Quais as recomendações das últimas “guidelines” que os médicos não podem ignorar?
A resposta já começou, de certa forma, a ser dada na pergunta anterior. As principais recomendações, entre outras, são: avaliar a pressão arterial regularmente e fora do consultório, seja através de automedição da pressão arterial no domicílio (AMPA), seja através da monitorização da pressão arterial de ambulatório de 24 horas (MAPA); se houver necessidade de terapêutica medicamentosa, iniciar na esmagadora maioria dos casos, com terapêutica de dois fármacos em comprimido único (as exceções serão os doentes idosos frágeis e os doentes com pressão na faixa normal/alta, mas de alto risco); assegurar a “compliance” terapêutica, isto é, assegurar a adesão à terapêutica e a persistência nessa terapêutica ao longo do tempo; estratificar o risco vascular e ajustar a agressividade terapêutica em função desta estratificação, não esquecendo que a hipertensão ocorre frequentemente em associação com outros fatores de risco e que o doente pode já ter sofrido acidentes vasculares (AVC, enfarte do miocárdio, ter insuficiência renal ou cardíaca, etc…).
Há indicações específicas no atual contexto da pandemia provocada pelo SARS-CoV-2?
Não. A indicação específica é que o doente com HTA e risco vascular aumentado tem também maior risco de complicações relacionadas com a Covid-19 e que, portanto, a medicação da esfera vascular deverá, se possível, ser mantida. Naturalmente, com os devidos ajustes.
Considera que a luta contra a hipertensão deve envolver outras áreas do saber?
Claro que sim. Esta é bastante mais do que uma luta do médico ou do enfermeiro. É preciso entender que existem questões sociais que limitam o acesso ou a adesão à medicação ou aos cuidados de saúde. Há questões do foro psicológico a considerar. Há aspetos da farmaeconomia que o médico precisa de conhecer. E há um aspeto essencial, que é a boa comunicação. Ou seja, há uma série de saberes complementares ao estrito conhecimento técnico que são fundamentais para o sucesso da terapêutica e do combate à hipertensão arterial.
Podemos considerar a colaboração com outras sociedades científicas e a aproximação da SPH à população como um fator distintivo do seu mandato?
Sinto-me muito satisfeito pelo trabalho desenvolvido pela atual direção da SPH no aumento da literacia em saúde da nossa população, no que à saúde vascular diz respeito. Temos resultados que nos indicam claramente que estivemos mais próximo da comunidade, particularmente nas duas semanas de HTA que realizámos em maio e em outubro de 2020.

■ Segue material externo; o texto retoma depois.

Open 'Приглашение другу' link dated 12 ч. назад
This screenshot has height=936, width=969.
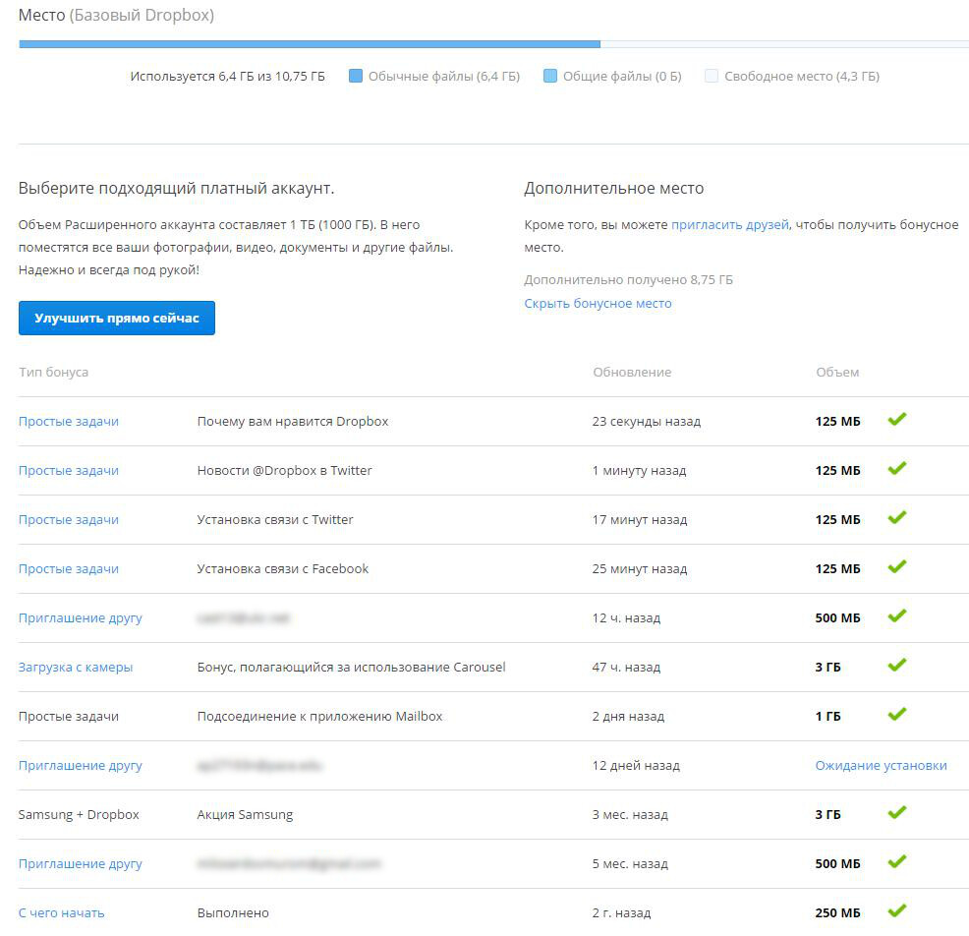[80, 618]
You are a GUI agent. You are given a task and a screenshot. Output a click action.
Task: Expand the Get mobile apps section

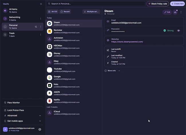point(22,121)
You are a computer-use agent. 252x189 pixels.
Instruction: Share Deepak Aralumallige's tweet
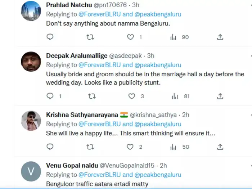click(220, 96)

No congresso de 2020, por minha iniciativa reunimos, penso que pela primeira vez em Portugal, uma série de Sociedades Científicas num Congresso, a discutir assuntos que são transversais a todas essas Sociedades e que constituiu, perdoe-me a imodéstia, um dos pontos altos do 14º Congresso.

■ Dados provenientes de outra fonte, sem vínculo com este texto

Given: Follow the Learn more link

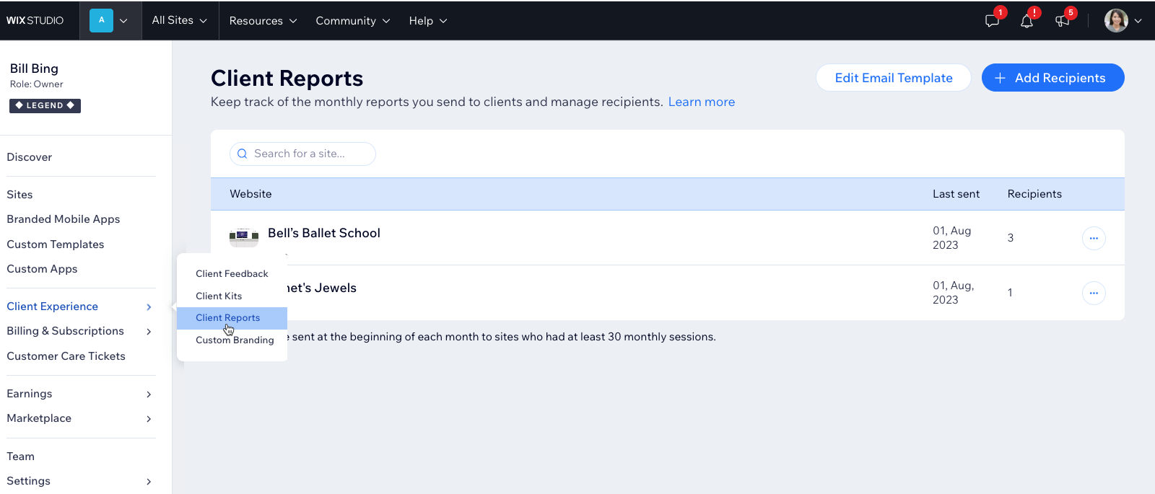Looking at the screenshot, I should click(x=701, y=102).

No Congresso deste ano tivemos novamente esta sessão, com a presença dos presidentes de seis Sociedades Científicas e a moderação de um ex-presidente da SPH, a discutir os desafios que se colocam (e se colocarão) em contexto pandémico.
Penso que tivemos também um papel importante na revogação do Despacho governamental que excluía os hipertensos e diabéticos dos grupos de risco para a Covid-19 e que, portanto, lhes retirava a possibilidade de justificarem as faltas ao trabalho caso não pudessem estar em regime de teletrabalho ou outro.
Finalmente, penso que, internamente, a atual direção deixou abertos uma série de indicações e caminhos que poderão ser percorridos pela próxima direção, no sentido de tornar a SPH ainda mais forte.